What is needed. Repeat the entries without change, omitting the pictures.

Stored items

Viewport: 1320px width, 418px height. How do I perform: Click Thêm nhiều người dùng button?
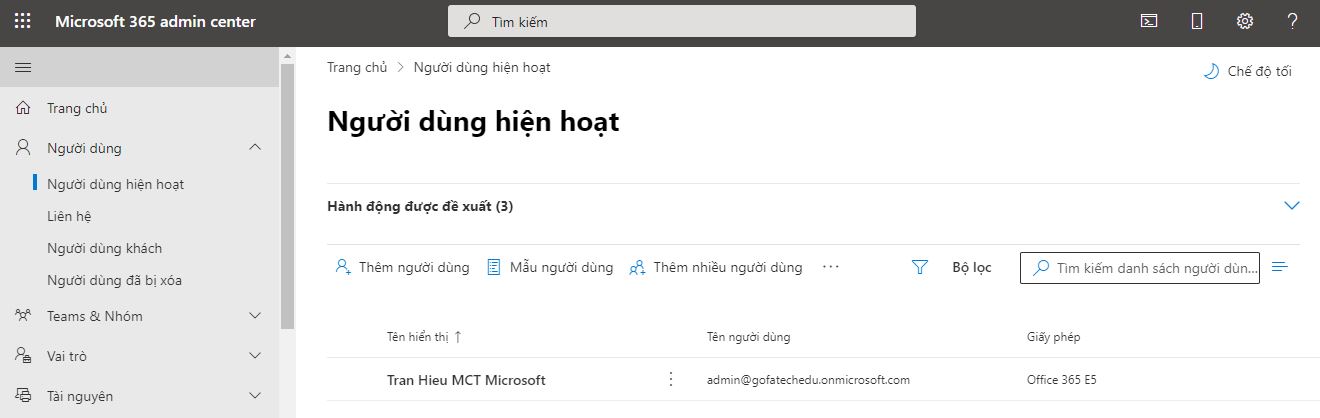(716, 267)
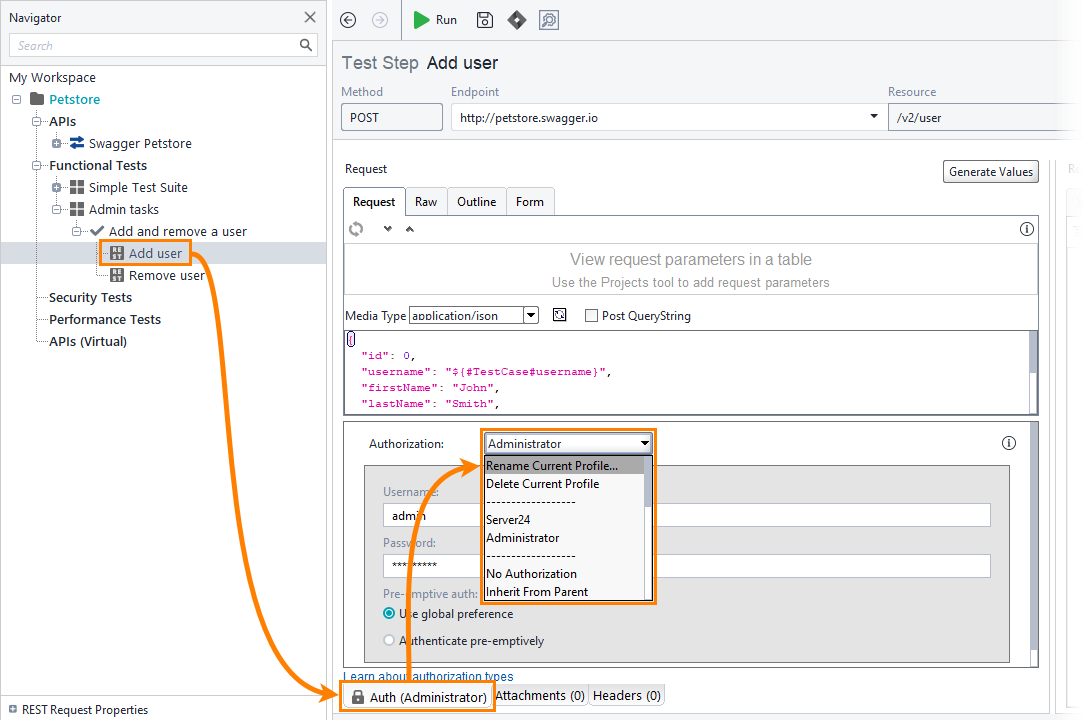Click the refresh icon under the Request tab
This screenshot has width=1084, height=720.
(356, 229)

Answer box.
Viewport: 1320px width, 418px height. How do I perform: Click Thêm nhiều người dùng button?
(716, 267)
Click the refresh icon under the Request tab
This screenshot has width=1084, height=720.
(356, 229)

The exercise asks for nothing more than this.